You will be surprised at how quickly you will arrive in your own as you study the Nikayas. First of all very few people ever read them. You will be amazed almost no dharma teacher here in the West has ever read more than a few suttas. And, you will know this as you read the first two volumes, the Digha Nikaya and the Majjhima Nikaya, then if you attend a dhamma talk, I am sure you will realize that the teacher you are listening to could never have read the Nikayas, or he or she would not be saying what they are, an claiming it is the teachings of the Buddha.
The Nikayas are really the highest authority in Buddhism, even if Mahayanists and Vajrayanists tend to outright reject them. The reason why they reject the Nikayas is because much of the philosophical construct that holds Mahayanist and Vajrayanist beliefs together are not supported by the Nikayas, therefore they must demonize the teachings of the Buddha. I find it quite some irony that they even call themselves Buddhists when they do such things.

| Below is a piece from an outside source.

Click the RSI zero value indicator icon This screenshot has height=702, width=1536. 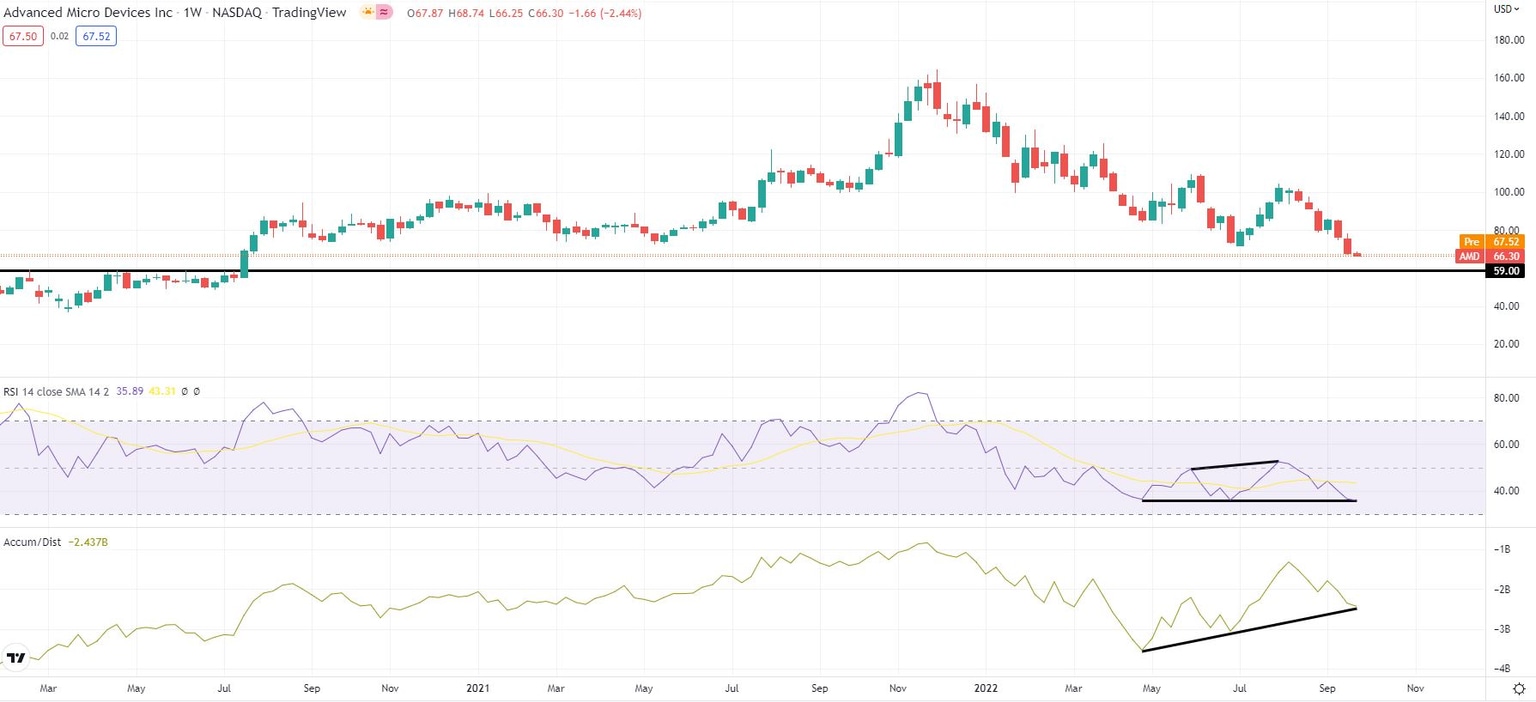pyautogui.click(x=184, y=391)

So, when you begin to teach do not feel too intimidated when someone challenges you. A good dhamma teacher needs to be first and foremost humble, so if someone with greater knowledge of the dhamma challenges you, then concede right away, do not compete and posture. Listen and thankfully learn. If they say things that you do not agree with, then ask them for their canonical support, then go read that sutta, and see if they are correct. If you find their interpretation is flawed, then challenge them. But, do so without ego and posturing and defensiveness, because all of that is based on grasping and aversion, which we must reject as Buddhist contemplatives, because according to the Buddha in the Four Noble Truths, grasping and aversion is the cause of dukkha (dissatisfaction).
You will find that few highly trained dhamma teachers know anything about the ecstatic experience (jhana) or even accept it. Which might explain why few of these teachers read or grasp the Nikayas, or they would be dedicated the ecstasies (jhanas). So, you are already way ahead of 99% of all Lamas, Rinpoches, Roches, Bhikkhus, Bhantes and lay dhamma teachers. All you need do is familiarize yourself with a few suttas to support your philosophical construct and read through the two volumes. You need not memorize anything.
When you feel challenged during dialog, and you feel as if you are caving in or you are turning to "jelly," look at it. Seamlessly observe the arising phenomena, heroically. Do not let any sensible manifestation of that "caving in" escape your observation. And, if you do that each time, you will gain equanimity, until some very famous and renowned dhamma scholar could challenge you with an excellent argument, and you will not lose any equanimity at all.
So, the dhamma needs community, community needs patience, and compassion. Dharma teachers need to be the living embodiment of patience, and compassion. Just let every moment be in service to all beings, and you will get there very quickly.